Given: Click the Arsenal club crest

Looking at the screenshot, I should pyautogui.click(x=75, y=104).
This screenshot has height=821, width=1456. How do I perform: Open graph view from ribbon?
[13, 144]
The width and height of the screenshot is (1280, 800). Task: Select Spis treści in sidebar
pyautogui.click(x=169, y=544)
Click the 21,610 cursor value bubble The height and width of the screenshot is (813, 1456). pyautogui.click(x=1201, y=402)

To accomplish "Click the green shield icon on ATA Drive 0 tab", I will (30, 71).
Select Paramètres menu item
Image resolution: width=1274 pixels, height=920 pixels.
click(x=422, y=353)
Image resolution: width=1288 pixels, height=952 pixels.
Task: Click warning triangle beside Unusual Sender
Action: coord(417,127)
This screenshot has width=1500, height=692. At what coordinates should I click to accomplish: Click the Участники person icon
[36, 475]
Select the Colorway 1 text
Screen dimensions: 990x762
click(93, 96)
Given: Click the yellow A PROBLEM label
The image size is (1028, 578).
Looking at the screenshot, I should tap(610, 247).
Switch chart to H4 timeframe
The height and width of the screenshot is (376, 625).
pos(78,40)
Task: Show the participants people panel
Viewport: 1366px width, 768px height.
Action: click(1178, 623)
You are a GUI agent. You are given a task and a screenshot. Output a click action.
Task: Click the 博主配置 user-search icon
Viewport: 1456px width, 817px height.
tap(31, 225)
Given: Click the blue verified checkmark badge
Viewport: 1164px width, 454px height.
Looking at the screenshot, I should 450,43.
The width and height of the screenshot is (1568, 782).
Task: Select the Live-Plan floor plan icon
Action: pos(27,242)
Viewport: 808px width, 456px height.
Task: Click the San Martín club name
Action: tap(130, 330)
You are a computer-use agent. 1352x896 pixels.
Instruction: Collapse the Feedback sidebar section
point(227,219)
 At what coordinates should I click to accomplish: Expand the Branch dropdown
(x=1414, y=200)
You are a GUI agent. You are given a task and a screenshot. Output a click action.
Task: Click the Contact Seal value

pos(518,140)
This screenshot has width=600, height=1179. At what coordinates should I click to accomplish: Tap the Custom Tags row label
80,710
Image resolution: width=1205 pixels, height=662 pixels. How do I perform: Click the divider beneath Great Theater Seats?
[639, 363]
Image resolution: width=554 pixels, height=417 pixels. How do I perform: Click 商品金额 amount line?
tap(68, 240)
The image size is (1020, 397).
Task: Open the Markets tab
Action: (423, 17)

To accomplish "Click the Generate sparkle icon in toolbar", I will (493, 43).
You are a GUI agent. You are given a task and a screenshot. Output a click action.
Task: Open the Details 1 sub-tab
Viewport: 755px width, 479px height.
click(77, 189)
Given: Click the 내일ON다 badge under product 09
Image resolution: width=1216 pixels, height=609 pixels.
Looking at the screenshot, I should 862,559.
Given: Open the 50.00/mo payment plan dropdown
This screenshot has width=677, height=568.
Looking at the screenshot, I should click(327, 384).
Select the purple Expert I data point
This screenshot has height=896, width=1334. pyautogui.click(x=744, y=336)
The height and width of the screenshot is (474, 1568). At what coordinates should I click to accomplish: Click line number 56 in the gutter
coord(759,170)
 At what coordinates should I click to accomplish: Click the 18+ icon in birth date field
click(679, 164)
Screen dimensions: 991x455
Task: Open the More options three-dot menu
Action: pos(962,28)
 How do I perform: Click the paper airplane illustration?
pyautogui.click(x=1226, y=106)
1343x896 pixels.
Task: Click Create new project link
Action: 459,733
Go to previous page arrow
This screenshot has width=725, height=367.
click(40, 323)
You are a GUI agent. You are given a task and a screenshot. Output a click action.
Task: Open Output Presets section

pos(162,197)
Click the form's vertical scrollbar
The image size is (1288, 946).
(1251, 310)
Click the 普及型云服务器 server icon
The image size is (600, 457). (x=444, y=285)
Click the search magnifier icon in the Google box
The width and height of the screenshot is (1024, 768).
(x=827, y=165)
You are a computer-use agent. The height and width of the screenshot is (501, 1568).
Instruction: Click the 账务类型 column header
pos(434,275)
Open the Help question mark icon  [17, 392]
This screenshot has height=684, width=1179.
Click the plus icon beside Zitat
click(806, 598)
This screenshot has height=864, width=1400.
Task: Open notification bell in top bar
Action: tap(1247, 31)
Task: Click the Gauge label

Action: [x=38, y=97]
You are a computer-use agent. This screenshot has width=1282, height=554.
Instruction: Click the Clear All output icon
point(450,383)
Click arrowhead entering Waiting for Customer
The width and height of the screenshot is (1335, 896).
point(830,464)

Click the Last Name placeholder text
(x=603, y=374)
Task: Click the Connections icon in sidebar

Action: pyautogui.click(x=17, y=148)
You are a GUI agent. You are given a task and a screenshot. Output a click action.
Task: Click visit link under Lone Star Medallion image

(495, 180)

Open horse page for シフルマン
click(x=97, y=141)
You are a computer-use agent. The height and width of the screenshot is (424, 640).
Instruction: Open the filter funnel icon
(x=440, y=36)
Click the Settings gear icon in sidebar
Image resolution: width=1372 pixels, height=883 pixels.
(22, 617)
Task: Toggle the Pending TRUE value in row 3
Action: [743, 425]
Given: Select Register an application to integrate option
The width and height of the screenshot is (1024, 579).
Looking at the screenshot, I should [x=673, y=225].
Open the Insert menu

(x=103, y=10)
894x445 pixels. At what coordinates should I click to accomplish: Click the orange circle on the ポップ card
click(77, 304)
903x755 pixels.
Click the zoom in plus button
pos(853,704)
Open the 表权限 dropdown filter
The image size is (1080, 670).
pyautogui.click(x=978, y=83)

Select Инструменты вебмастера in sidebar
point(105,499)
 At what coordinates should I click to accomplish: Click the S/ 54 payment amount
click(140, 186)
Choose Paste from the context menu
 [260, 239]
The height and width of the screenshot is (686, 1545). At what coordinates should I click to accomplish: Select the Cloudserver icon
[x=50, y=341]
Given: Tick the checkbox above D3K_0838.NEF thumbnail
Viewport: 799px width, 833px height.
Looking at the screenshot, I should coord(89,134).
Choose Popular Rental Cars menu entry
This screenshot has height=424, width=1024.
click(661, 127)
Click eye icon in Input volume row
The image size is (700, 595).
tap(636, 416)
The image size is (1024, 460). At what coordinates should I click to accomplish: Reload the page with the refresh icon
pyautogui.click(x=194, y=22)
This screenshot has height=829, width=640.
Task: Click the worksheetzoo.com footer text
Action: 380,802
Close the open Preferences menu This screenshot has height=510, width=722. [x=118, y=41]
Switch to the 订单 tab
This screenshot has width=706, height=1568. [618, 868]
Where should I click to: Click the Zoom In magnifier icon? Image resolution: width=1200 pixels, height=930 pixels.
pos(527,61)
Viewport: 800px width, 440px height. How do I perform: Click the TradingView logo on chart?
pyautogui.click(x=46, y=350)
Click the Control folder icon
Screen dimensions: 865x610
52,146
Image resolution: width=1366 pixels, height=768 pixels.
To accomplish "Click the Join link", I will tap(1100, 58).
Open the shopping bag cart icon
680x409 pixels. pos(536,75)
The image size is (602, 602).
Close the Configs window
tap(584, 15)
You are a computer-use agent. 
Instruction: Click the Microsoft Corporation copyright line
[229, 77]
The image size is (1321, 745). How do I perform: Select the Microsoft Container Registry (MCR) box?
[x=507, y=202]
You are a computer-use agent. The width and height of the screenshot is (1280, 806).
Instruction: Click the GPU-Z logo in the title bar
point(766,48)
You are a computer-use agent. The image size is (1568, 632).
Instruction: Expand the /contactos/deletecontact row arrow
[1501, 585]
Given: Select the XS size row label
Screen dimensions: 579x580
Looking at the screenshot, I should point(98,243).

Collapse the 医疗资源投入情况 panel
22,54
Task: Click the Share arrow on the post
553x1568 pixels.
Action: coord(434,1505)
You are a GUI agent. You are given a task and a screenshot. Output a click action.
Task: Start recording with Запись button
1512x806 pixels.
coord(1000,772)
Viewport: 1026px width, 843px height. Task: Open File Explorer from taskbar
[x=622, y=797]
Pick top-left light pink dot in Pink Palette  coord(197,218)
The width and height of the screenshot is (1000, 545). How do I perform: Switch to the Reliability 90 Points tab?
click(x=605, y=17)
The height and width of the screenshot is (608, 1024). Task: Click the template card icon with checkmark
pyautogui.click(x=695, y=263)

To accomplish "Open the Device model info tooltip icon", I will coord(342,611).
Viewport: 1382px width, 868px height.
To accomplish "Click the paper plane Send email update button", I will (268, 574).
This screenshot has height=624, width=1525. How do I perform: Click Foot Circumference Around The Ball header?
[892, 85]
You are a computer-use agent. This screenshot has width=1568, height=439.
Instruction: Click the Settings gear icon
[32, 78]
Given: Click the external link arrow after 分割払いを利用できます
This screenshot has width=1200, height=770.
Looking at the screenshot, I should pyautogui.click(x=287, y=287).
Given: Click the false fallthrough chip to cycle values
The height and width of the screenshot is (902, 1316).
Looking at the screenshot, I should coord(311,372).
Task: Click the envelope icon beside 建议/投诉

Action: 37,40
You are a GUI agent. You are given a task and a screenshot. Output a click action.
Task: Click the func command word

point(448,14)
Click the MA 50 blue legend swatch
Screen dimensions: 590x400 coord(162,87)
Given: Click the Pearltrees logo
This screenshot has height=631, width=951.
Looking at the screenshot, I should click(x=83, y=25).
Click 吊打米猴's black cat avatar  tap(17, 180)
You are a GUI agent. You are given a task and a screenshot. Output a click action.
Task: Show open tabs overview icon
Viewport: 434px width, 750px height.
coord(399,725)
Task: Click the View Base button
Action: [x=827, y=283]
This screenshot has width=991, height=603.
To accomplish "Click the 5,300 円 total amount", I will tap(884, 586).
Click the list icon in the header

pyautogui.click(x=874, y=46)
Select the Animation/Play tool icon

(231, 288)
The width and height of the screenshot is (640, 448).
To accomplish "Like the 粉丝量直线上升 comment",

^^^^

What the exercise asks:
Your task is to quote the lines above, beginning with the first and ending with the one that holds "Click the 21,610".

Solution to the problem:
Given: Click the Arsenal club crest

Looking at the screenshot, I should pyautogui.click(x=75, y=104).
This screenshot has height=821, width=1456. How do I perform: Open graph view from ribbon?
[13, 144]
The width and height of the screenshot is (1280, 800). Task: Select Spis treści in sidebar
pyautogui.click(x=169, y=544)
Click the 21,610 cursor value bubble The height and width of the screenshot is (813, 1456). pyautogui.click(x=1201, y=402)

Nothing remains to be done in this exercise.